Texto proporcionado
Daisy Santana teme más regresar a una Venezuela en crisis que a la xenofobia. Como ella, miles de venezolanos atraviesan Colombia rumbo a Ecuador o Perú, sabiendo que están expuestos a eventuales rechazos o agresiones.
AFP
El turbante improvisado protege a Daisy del penetrante frío de Tulcán, el municipio fronterizo que separa a Ecuador de Colombia y bisagra de los venezolanos que esperan reconstruir sus vidas en alguna nación del sur americano.
“El temor lo llevamos todos, pero más temor tuviéramos si nos tuviéramos que devolver”, dice a la AFP con dejo de resignación esta mujer de 48 años.
Acostumbrada al clima cálido de su país, a esta mujer le congelan más los huesos las noticias que llegan desde Brasil: el sábado una turba incendió las pocas pertenencias de algunos de sus compatriotas que, como ella, huyen de la crisis económica de Venezuela.
El ataque de Pacaraima, en la frontera norte del gigante suramericano, fue la respuesta de la comunidad a un supuesto robo cometido por unos venezolanos. A la zona, al igual que Ipiales y Cúcuta, en el suroeste y noreste colombiano, llegan a diario miles de migrantes. Parecen en procesión.
En busca de la seguridad
Daisy se pone en el lugar de sus compatriotas y se aferra al morral negro donde carga sus pocas pertenencias y a los tenis rosados con los que se echó a andar hace 17 días, cuando salió de Venezuela.

Líneas registradas
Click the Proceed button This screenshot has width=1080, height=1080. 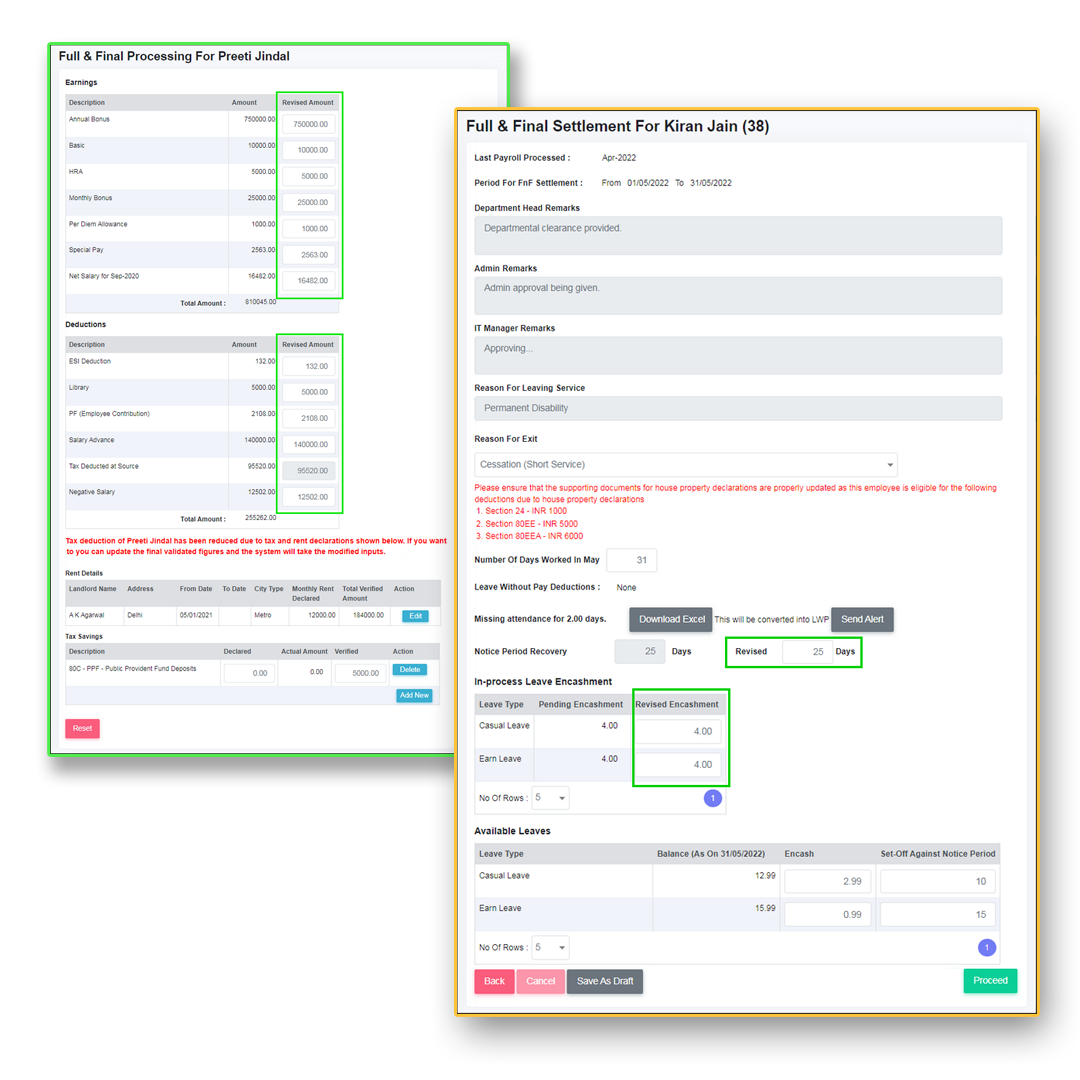pos(989,980)
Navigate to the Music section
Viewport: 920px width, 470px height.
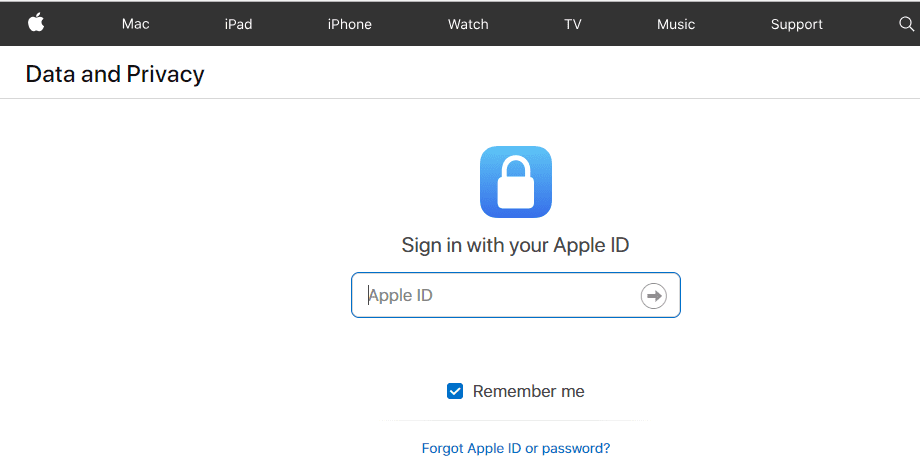pyautogui.click(x=676, y=24)
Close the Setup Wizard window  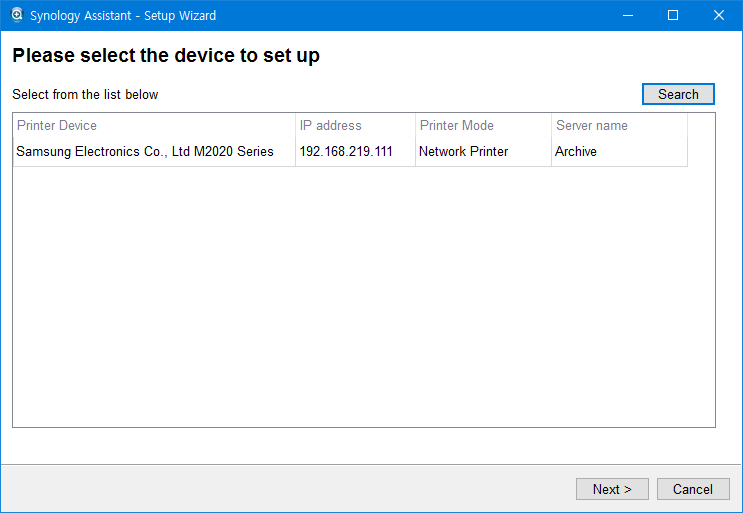[x=719, y=15]
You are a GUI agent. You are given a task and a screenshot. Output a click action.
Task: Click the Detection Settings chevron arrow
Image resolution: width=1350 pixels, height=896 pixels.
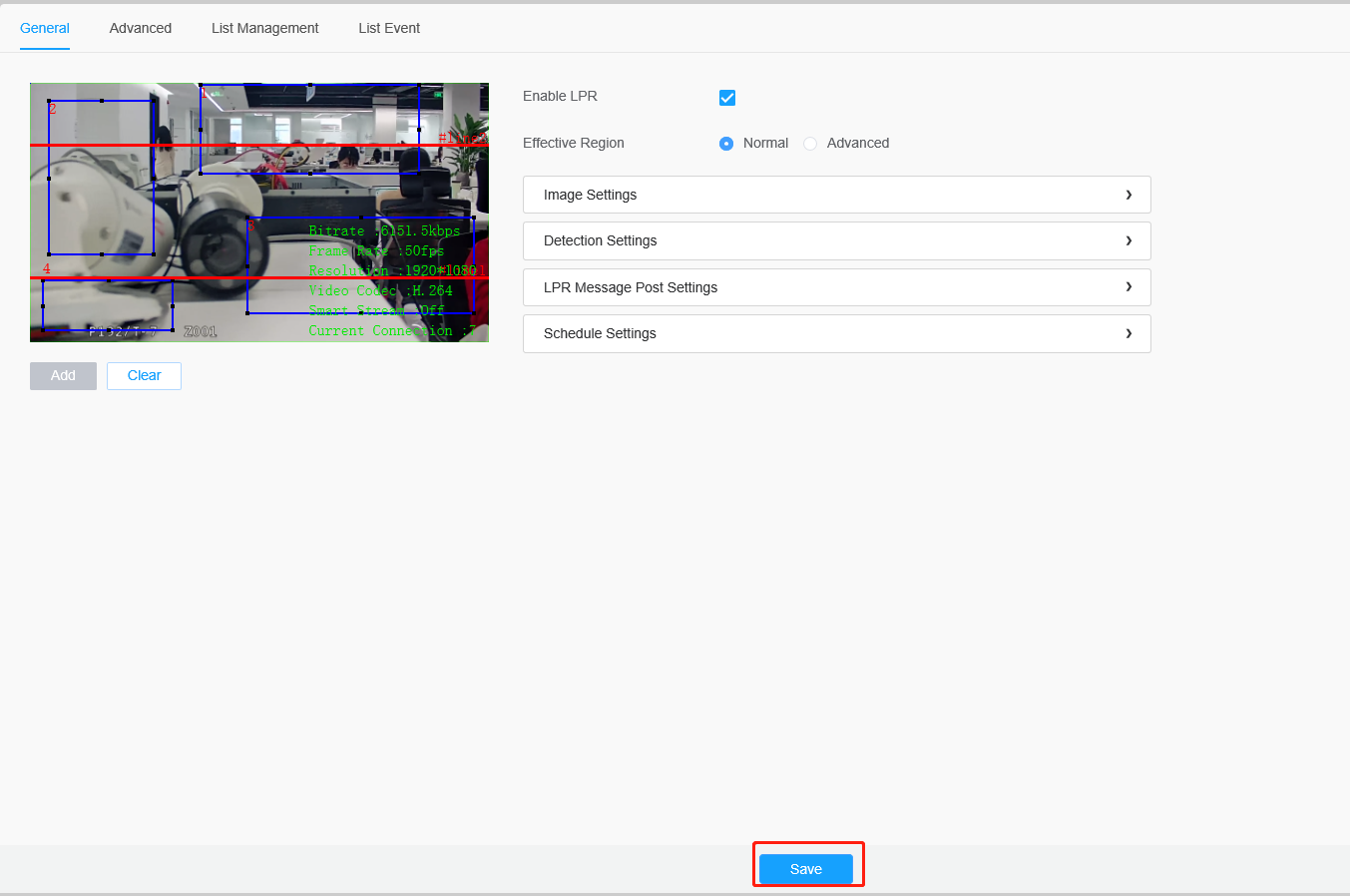[x=1128, y=240]
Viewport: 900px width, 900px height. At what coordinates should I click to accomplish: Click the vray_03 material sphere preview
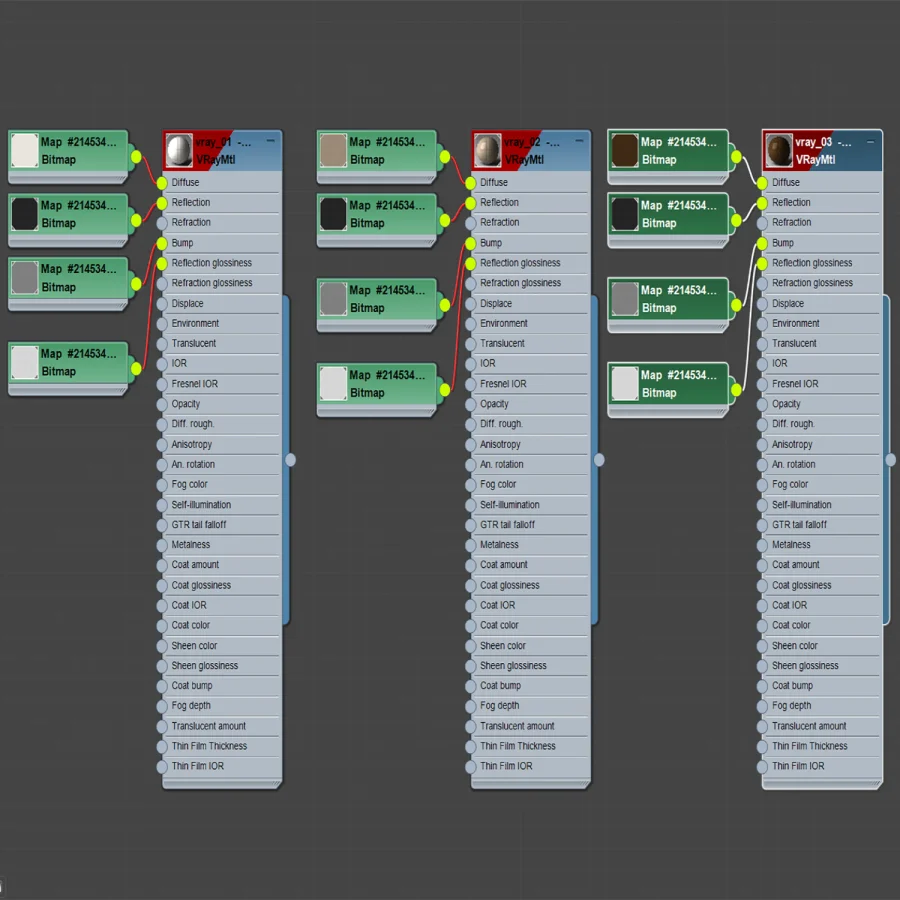pyautogui.click(x=779, y=150)
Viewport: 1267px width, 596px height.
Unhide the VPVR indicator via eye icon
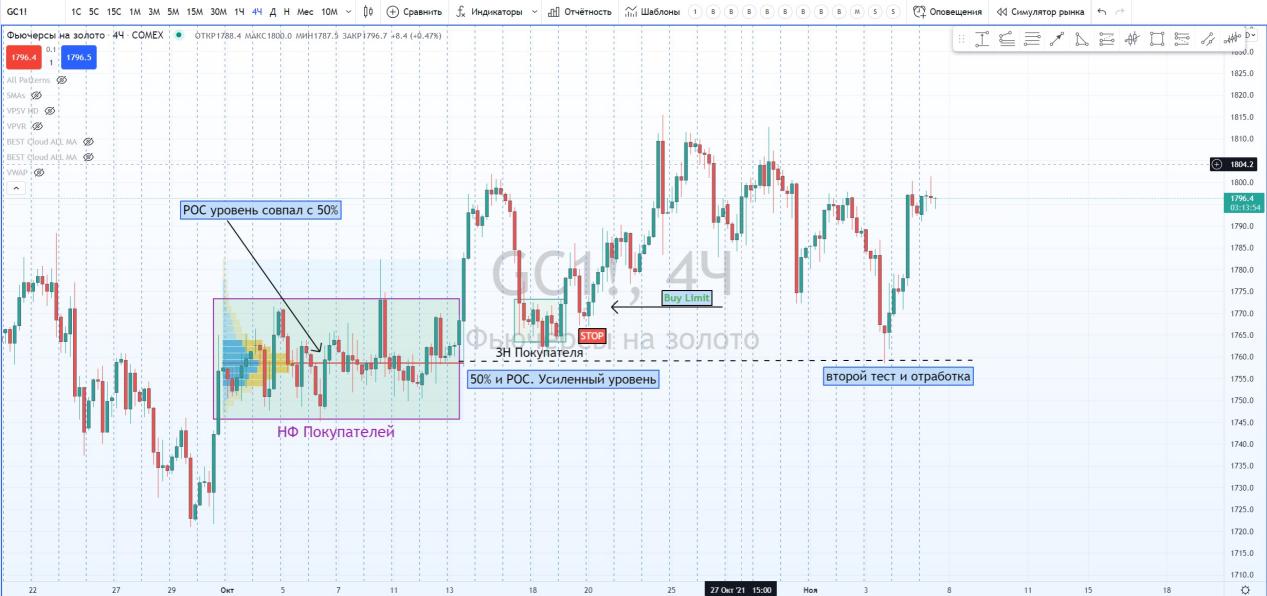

Sobre la tarea
Extrae del texto sobre los migrantes venezolanos, sin cambiar nada, el fragmento que comienza con las palabras "Daisy Santana teme" y termina con "de 48 años.". Las líneas no hacen falta para resolver nada.

Respuesta
Daisy Santana teme más regresar a una Venezuela en crisis que a la xenofobia. Como ella, miles de venezolanos atraviesan Colombia rumbo a Ecuador o Perú, sabiendo que están expuestos a eventuales rechazos o agresiones.
AFP
El turbante improvisado protege a Daisy del penetrante frío de Tulcán, el municipio fronterizo que separa a Ecuador de Colombia y bisagra de los venezolanos que esperan reconstruir sus vidas en alguna nación del sur americano.
“El temor lo llevamos todos, pero más temor tuviéramos si nos tuviéramos que devolver”, dice a la AFP con dejo de resignación esta mujer de 48 años.